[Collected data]
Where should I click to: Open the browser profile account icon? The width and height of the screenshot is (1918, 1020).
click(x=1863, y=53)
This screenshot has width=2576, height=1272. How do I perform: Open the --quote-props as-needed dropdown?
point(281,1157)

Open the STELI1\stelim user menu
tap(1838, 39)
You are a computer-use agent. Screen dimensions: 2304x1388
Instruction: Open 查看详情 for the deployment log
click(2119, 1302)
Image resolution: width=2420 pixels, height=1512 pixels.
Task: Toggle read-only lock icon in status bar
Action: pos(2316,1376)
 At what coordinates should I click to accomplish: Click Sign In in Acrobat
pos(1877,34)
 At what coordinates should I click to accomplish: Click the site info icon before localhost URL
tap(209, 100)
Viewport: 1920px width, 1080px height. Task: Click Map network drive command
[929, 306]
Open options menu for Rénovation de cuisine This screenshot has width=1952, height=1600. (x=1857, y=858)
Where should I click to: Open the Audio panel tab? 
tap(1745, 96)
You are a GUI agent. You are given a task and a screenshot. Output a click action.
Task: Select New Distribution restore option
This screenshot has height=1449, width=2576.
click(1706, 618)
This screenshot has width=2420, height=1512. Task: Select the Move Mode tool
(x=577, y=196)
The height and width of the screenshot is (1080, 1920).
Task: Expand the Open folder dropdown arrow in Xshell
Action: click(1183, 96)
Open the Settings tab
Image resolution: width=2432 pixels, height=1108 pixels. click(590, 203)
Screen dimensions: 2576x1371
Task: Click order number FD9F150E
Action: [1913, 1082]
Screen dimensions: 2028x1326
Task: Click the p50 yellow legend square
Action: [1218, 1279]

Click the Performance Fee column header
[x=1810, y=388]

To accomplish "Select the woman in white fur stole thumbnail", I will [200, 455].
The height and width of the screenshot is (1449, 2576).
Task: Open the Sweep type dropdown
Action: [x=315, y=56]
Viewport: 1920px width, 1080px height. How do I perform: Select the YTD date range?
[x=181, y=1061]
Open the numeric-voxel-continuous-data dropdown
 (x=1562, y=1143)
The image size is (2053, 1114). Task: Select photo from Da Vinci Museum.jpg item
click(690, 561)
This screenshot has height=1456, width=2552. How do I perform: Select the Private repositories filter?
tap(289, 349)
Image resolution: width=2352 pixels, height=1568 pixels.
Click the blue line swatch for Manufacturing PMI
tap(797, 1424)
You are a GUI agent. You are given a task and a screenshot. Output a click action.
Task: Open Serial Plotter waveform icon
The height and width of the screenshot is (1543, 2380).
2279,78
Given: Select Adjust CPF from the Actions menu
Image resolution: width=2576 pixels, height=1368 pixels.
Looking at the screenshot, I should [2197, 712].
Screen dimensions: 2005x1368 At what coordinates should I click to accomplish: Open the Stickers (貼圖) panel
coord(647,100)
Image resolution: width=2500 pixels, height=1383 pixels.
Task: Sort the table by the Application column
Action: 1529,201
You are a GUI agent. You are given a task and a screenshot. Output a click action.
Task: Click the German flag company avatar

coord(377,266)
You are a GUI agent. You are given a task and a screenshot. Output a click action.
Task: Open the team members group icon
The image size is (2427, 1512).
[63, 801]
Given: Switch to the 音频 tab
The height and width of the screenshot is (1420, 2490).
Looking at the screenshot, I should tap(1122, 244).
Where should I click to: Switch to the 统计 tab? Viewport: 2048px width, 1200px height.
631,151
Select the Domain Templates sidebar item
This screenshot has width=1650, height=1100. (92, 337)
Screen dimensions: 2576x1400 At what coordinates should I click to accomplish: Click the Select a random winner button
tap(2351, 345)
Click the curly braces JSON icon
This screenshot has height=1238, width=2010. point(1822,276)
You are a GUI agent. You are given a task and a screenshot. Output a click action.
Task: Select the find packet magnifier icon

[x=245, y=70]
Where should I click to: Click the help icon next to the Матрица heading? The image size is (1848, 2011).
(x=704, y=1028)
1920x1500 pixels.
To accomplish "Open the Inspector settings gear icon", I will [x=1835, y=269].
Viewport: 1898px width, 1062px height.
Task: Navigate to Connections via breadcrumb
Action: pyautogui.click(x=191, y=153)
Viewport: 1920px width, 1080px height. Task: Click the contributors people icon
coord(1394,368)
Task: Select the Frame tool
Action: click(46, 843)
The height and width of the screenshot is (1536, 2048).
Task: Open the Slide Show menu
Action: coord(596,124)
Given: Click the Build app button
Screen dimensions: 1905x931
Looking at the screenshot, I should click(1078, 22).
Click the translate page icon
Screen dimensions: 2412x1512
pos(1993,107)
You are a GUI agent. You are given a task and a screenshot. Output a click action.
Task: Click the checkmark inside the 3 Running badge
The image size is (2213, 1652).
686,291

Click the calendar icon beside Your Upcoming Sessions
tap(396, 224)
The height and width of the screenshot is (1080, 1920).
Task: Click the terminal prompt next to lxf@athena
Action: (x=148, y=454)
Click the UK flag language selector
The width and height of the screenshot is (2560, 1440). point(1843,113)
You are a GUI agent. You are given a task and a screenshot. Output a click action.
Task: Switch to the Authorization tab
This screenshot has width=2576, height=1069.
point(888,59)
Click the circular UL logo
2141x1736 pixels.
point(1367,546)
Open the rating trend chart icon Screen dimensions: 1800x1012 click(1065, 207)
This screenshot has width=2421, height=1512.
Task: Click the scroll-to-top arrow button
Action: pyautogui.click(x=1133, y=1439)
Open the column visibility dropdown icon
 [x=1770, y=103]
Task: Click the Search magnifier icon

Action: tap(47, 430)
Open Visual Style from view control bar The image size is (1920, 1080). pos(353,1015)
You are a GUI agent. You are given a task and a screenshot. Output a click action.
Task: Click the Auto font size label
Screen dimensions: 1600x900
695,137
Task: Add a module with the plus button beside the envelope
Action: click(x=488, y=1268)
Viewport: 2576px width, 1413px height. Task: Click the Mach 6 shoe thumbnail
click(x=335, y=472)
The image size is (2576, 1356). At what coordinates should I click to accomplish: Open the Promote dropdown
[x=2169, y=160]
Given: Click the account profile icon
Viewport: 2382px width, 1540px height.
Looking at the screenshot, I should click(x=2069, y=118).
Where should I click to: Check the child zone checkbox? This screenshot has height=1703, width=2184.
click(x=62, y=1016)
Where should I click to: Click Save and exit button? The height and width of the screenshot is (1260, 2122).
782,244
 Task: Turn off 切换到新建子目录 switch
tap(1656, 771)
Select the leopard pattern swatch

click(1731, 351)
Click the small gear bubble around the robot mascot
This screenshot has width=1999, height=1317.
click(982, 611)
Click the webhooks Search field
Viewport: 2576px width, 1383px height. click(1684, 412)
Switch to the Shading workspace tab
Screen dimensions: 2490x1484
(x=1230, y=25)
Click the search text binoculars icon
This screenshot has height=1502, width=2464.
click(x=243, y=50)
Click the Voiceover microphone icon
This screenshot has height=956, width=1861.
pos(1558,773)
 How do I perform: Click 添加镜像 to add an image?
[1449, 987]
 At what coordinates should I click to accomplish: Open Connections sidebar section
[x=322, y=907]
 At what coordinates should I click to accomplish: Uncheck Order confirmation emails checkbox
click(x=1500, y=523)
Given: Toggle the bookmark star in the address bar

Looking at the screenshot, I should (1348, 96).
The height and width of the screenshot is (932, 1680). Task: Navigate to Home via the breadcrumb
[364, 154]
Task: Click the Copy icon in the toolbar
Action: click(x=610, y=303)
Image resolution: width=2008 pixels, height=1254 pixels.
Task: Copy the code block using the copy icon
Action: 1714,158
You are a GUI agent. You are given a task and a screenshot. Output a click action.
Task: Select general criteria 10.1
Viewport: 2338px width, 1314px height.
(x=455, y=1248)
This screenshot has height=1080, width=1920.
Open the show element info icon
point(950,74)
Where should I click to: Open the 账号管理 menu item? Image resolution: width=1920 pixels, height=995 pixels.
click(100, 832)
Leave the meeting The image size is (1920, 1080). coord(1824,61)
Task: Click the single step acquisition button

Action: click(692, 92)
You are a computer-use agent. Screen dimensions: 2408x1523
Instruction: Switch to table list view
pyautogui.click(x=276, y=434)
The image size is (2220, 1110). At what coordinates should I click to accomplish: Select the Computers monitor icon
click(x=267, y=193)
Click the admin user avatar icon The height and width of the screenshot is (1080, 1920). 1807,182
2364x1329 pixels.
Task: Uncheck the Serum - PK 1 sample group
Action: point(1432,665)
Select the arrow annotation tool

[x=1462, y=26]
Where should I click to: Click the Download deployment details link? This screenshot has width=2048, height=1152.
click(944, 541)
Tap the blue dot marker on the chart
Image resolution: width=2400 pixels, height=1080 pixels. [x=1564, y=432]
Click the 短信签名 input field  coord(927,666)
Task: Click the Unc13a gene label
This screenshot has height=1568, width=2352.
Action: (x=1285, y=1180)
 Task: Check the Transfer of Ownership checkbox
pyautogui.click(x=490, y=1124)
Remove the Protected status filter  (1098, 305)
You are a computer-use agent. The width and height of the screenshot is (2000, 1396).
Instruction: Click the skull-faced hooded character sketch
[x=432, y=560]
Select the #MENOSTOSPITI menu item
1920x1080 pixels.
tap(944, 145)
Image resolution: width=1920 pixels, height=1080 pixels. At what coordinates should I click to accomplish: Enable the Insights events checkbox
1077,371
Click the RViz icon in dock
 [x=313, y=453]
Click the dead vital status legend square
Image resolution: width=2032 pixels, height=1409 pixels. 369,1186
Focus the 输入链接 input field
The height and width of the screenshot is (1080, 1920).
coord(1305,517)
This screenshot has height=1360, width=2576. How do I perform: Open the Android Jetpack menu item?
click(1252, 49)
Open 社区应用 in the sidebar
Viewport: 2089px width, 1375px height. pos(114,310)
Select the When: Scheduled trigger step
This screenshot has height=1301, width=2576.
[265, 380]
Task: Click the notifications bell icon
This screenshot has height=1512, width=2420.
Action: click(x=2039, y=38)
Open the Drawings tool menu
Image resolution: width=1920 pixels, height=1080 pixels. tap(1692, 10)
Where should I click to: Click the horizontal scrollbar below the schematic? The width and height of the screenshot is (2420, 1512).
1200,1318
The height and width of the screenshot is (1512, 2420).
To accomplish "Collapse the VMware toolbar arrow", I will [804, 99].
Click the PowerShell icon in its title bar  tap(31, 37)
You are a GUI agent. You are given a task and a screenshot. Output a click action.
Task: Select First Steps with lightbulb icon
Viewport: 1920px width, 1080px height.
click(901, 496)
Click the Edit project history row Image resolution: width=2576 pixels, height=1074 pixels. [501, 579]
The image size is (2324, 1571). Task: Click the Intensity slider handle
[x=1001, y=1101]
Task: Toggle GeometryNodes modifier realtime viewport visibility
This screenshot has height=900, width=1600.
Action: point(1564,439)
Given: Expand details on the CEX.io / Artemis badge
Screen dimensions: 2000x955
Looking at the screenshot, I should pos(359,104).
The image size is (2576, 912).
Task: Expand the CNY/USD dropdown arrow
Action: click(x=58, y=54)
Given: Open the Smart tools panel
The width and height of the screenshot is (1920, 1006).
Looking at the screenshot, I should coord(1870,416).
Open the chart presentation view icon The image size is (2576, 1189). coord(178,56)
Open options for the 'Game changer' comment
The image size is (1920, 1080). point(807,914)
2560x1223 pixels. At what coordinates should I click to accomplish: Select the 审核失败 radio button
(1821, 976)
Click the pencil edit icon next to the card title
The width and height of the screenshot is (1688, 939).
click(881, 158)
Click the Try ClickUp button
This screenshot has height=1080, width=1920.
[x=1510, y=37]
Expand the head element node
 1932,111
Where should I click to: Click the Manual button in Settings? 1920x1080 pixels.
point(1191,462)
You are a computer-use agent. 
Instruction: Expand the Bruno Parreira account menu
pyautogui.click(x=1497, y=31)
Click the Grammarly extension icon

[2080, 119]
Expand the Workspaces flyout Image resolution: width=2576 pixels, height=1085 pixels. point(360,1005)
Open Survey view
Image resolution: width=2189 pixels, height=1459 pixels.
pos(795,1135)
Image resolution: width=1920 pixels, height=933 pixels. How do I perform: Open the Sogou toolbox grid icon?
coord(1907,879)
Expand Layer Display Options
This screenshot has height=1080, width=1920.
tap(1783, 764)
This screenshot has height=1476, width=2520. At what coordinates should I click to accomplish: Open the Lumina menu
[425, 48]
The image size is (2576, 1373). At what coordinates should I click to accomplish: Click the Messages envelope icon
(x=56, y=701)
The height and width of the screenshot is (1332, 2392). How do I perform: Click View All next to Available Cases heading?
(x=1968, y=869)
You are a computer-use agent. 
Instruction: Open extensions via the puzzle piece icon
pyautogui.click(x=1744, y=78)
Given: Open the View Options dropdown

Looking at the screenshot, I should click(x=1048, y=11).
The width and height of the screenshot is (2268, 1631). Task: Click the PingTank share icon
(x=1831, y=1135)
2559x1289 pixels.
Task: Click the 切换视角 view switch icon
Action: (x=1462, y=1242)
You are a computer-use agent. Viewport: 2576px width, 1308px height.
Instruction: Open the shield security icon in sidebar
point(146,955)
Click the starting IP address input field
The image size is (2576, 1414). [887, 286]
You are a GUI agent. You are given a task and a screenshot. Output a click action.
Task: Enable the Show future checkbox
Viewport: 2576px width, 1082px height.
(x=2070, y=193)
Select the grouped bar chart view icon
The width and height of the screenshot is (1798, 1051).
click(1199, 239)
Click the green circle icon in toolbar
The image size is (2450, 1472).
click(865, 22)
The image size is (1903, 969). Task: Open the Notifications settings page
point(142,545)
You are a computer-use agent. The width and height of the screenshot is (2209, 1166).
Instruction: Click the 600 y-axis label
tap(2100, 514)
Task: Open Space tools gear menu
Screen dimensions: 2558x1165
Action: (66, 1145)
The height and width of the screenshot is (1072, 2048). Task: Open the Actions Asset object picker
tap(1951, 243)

* [What is needed]:
Check each line above for the string "tools" and copy the ones that have it.

* [Reply to the task]:
Given: Open the Smart tools panel
Task: Open Space tools gear menu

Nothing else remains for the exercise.